**TASK INSTRUCTIONS**. Could the lines from the top of the material to the line that contains "Given: Click us size 16/18 cell" be retyped exactly, both included and pictures omitted?

**MATERIAL TO PROCESS**.

----------------------------------------

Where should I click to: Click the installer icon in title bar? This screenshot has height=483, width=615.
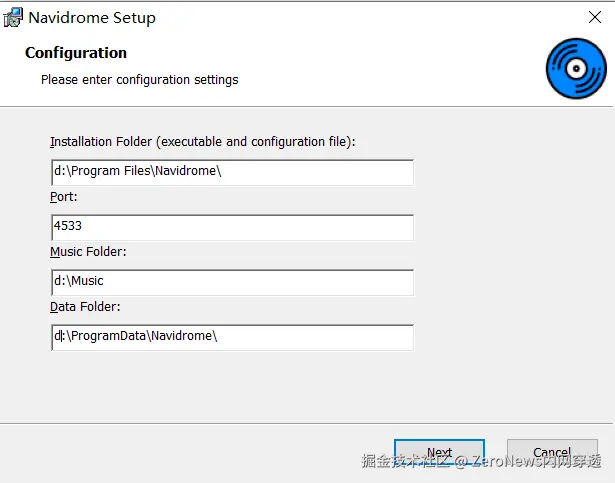13,18
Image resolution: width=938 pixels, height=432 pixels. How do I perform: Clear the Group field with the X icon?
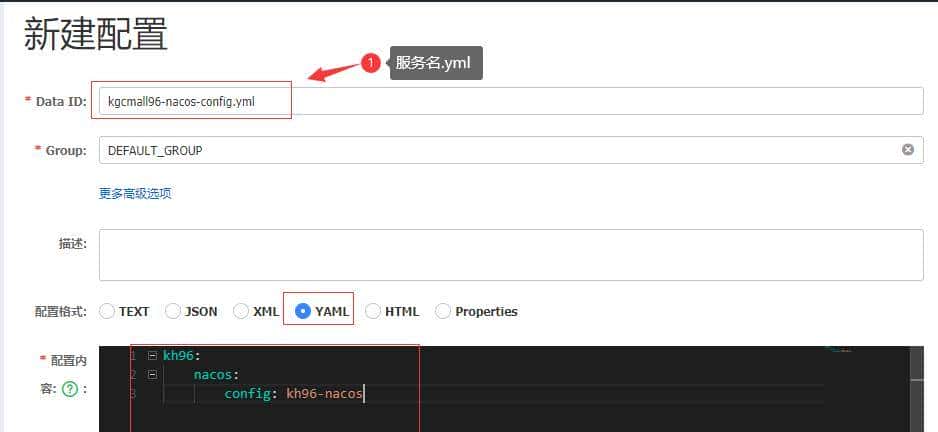[907, 150]
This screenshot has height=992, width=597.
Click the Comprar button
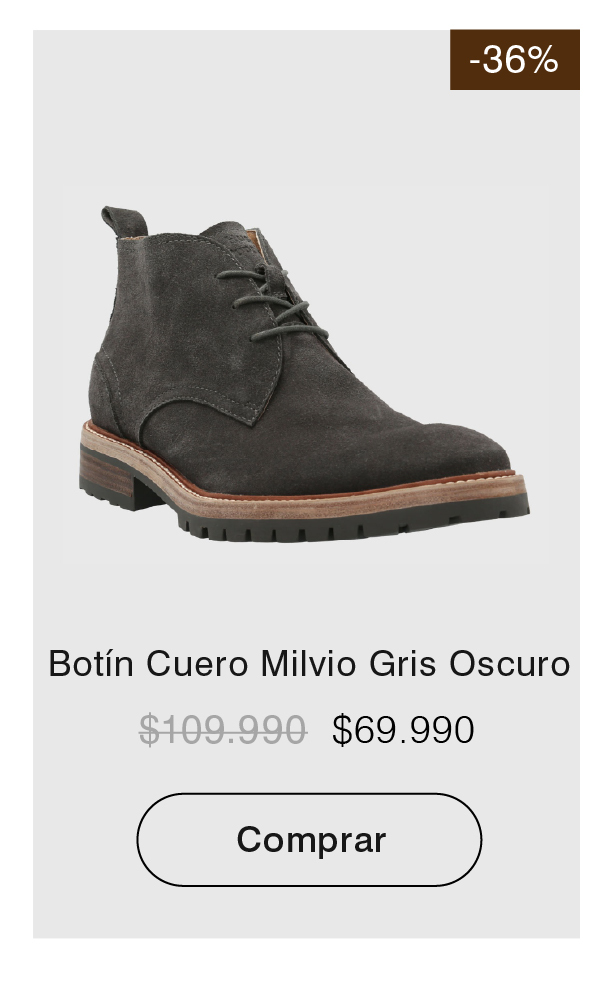[x=309, y=840]
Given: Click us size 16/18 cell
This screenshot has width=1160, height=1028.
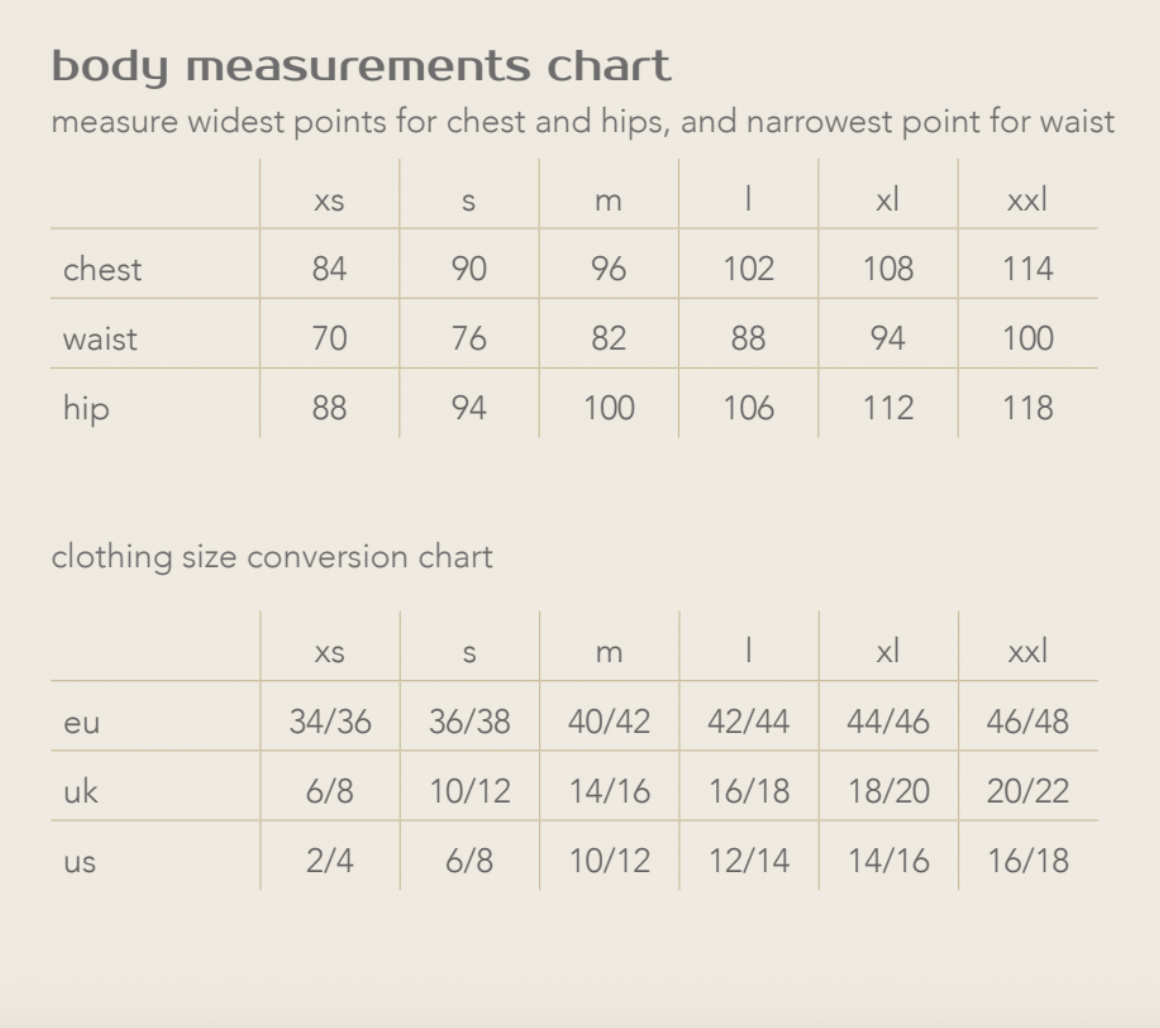Looking at the screenshot, I should click(1027, 861).
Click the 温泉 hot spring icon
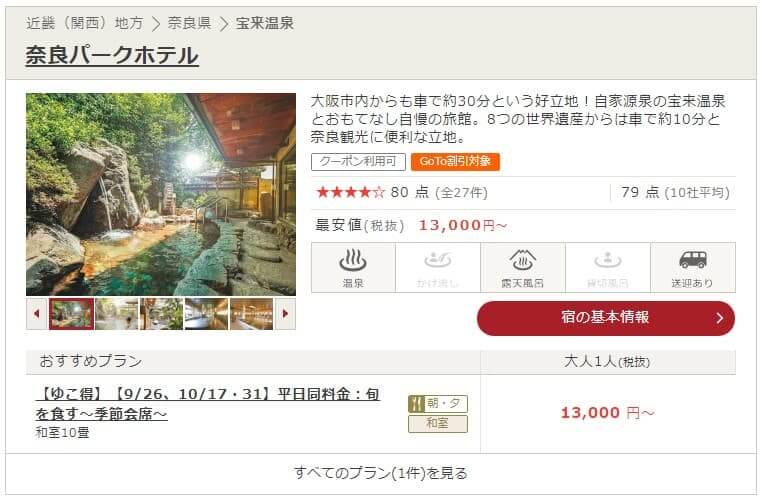763x499 pixels. (x=353, y=267)
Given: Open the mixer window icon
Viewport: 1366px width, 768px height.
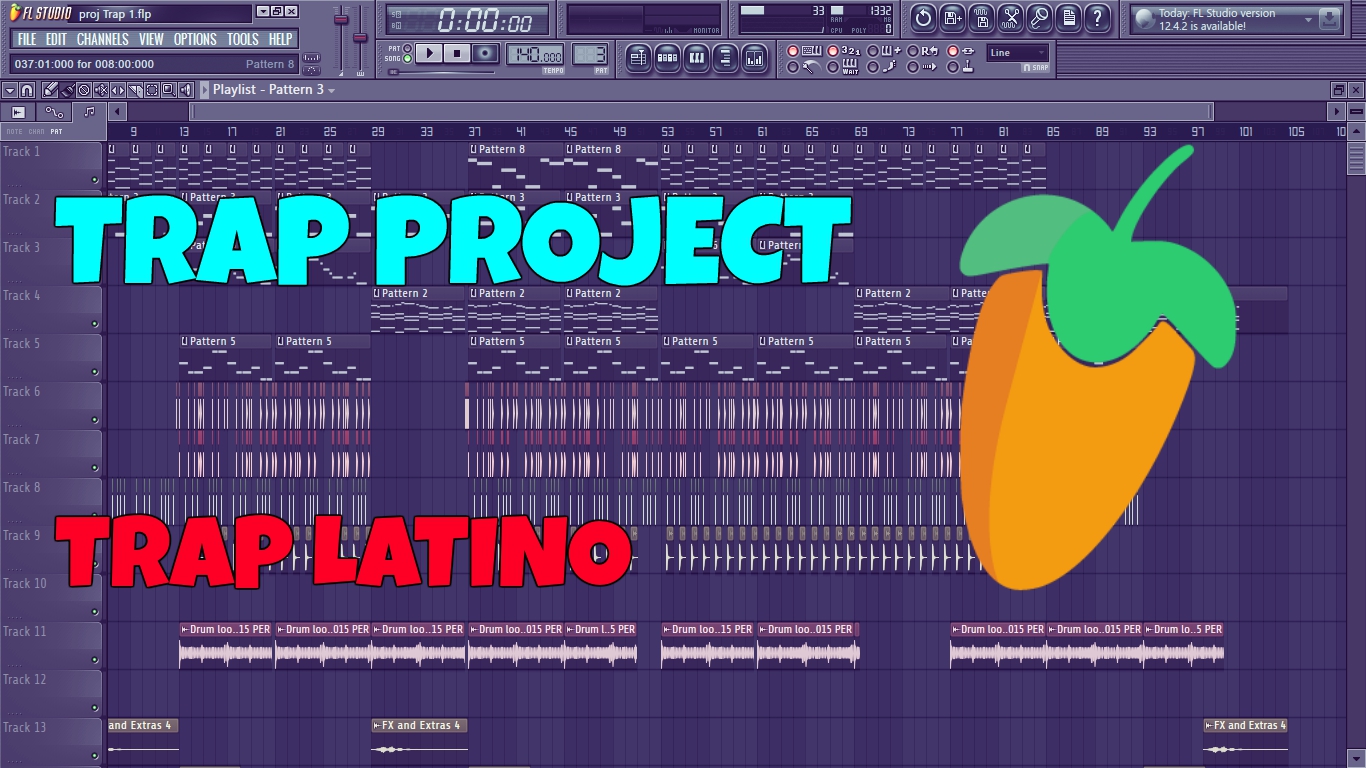Looking at the screenshot, I should 755,58.
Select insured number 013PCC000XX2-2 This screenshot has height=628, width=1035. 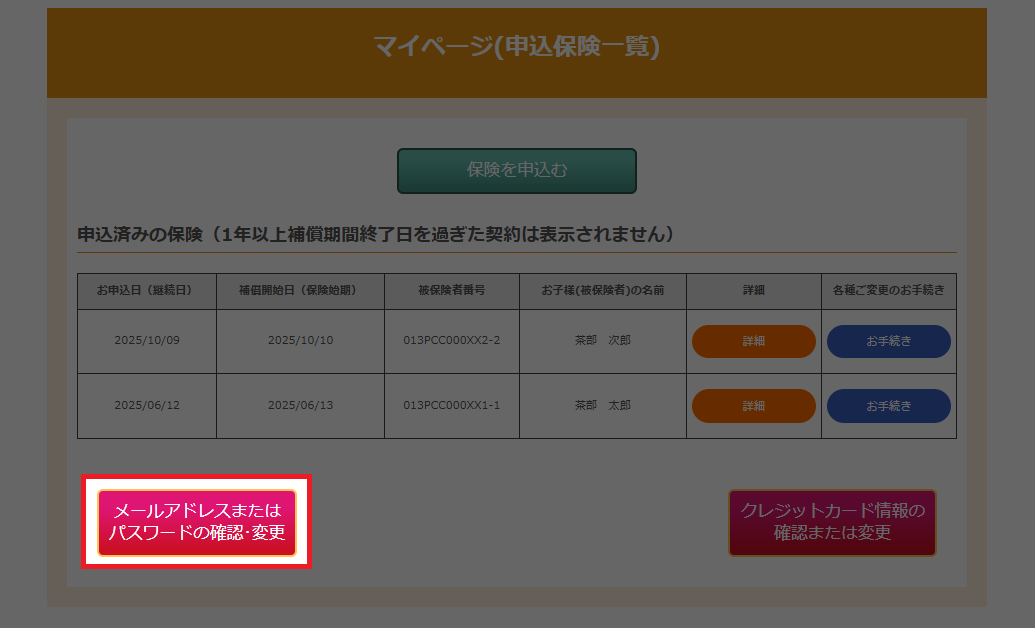452,341
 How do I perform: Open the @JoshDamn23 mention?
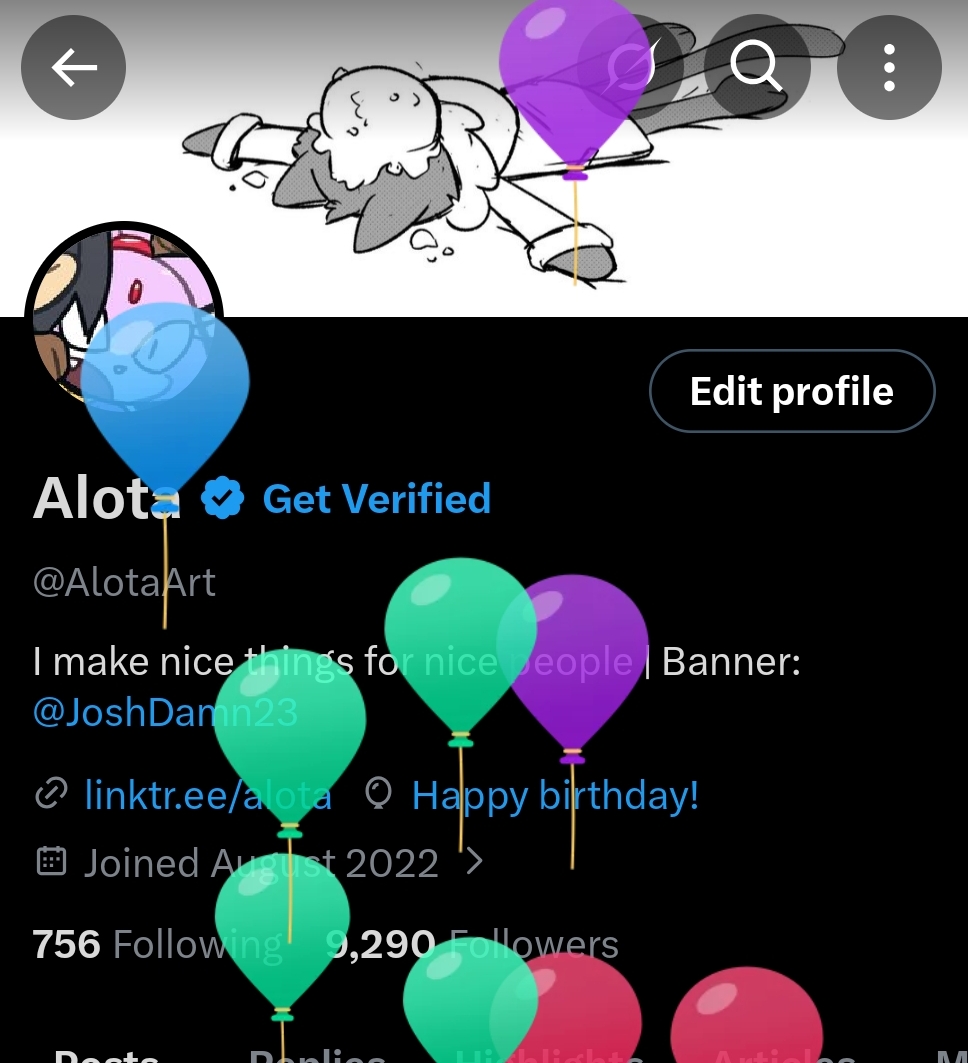point(165,713)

----------------------------------------

**REPLY TO THE EXERCISE**.
Where should I click to: Click the installer icon in title bar? This screenshot has height=483, width=615.
13,18
Image resolution: width=938 pixels, height=432 pixels. How do I perform: Clear the Group field with the X icon?
[907, 150]
This screenshot has height=992, width=597.
Click the Comprar button
[x=309, y=840]
Given: Click us size 16/18 cell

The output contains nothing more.